Michelle Åhlén a, Yi Zhou *bc, Daniel Hedbom a, Hae Sung Cho bcd, Maria Strømme a, Osamu Terasaki bc and Ocean Cheung *a
aDivision of Nanotechnology and Functional Materials, Department of Materials Science and Engineering, Uppsala University, Ångström Laboratory, Uppsala 751 03, Sweden. E-mail: ocean.cheung@angstrom.uu.se
bCentre for High-resolution Electron Microscopy (CℏEM), School of Physical Science and Technology, ShanghaiTech University, Shanghai 201210, People's Republic of China
cShanghai Key Laboratory of High-resolution Electron Microscopy, ShanghaiTech University, Shanghai 201210, People's Republic of China
dDepartment of Chemistry, Chung-Ang University, Seoul, 06974, Republic of Korea

Received 1st September 2023 , Accepted 16th November 2023

First published on 17th November 2023


Abstract

Sulfur hexafluoride (SF6) is a highly potent greenhouse gas (GHG) that is mainly emitted from high-voltage electrical applications. The global warming potential (GWP) of the gas is almost 23[thin space (1/6-em)]000 times that of CO2 and therefore, controlling its emission and recovery is of great importance from both an environmental and economic perspective.
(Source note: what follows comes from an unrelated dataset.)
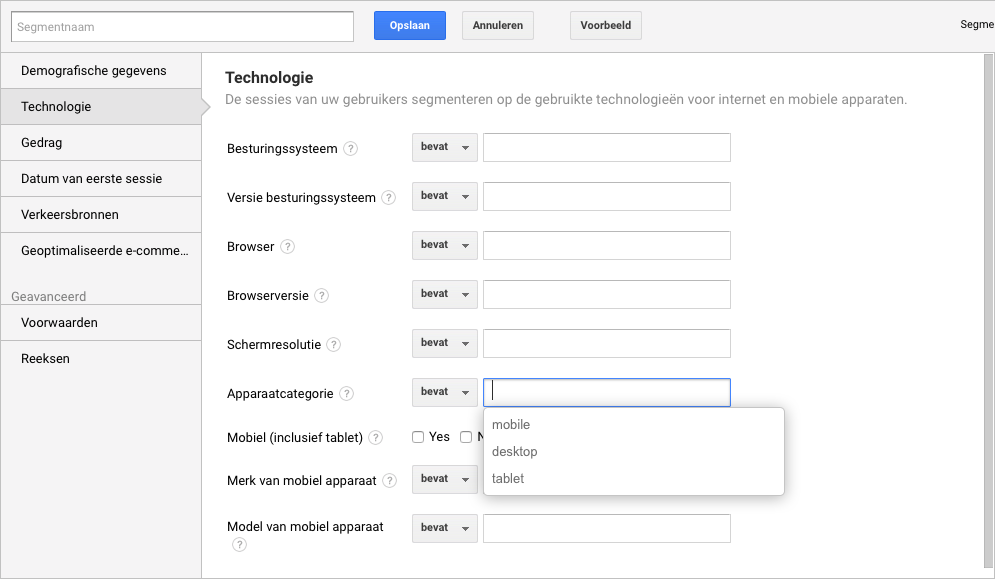Open the Verkeersbronnen section
This screenshot has width=995, height=579.
[x=70, y=215]
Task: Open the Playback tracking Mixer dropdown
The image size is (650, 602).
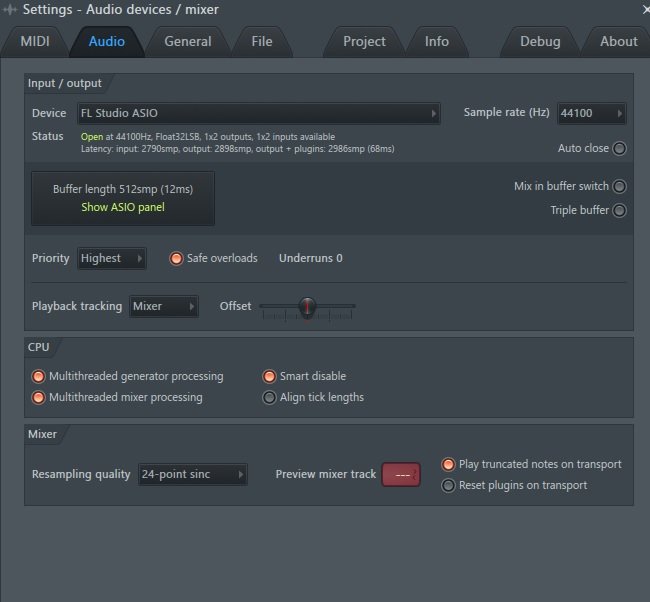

Solid adsorbents and adsorption-based technology is a cost-effective and energy-efficient pathway to recapture SF6 from its sources, which usually consist of dilute SF6 in N2. Here, we present a group of four highly porous and robust gallium- or vanadium-based metal–organic frameworks (MOFs) with exceptional SF6 uptake and selectivity. In particular, the novel gallium 1,2,4,5-tetrakis(4-carboxlatephenyl)benzene (TCPB4−) MOF (Ga-TBAPy) possesses 1-dimensional channels of suitable size (5.2 × 8.4 Å and 5.3 × 10 Å) to adsorb up to 2.25 mmol g−1 of SF6 at 10 kPa with an excellent SF6-over-N2 selectivity of 418. Ga-TCPB also exhibits high chemical stability in aqueous and acidic media as well as in organic solvents. 3D electron diffraction (3D ED) patterns combined with high-resolution electron microscopy images were employed to investigate the structure of these water-stable and cyclable MOF SF6 adsorbents. Furthermore, this study demonstrates the possibility of using these highly stable MOFs to capture SF6 from a gas mixture as well as how MOFs can offer an alternative and efficient way to mitigate the global warming contributions from the emission of SF6.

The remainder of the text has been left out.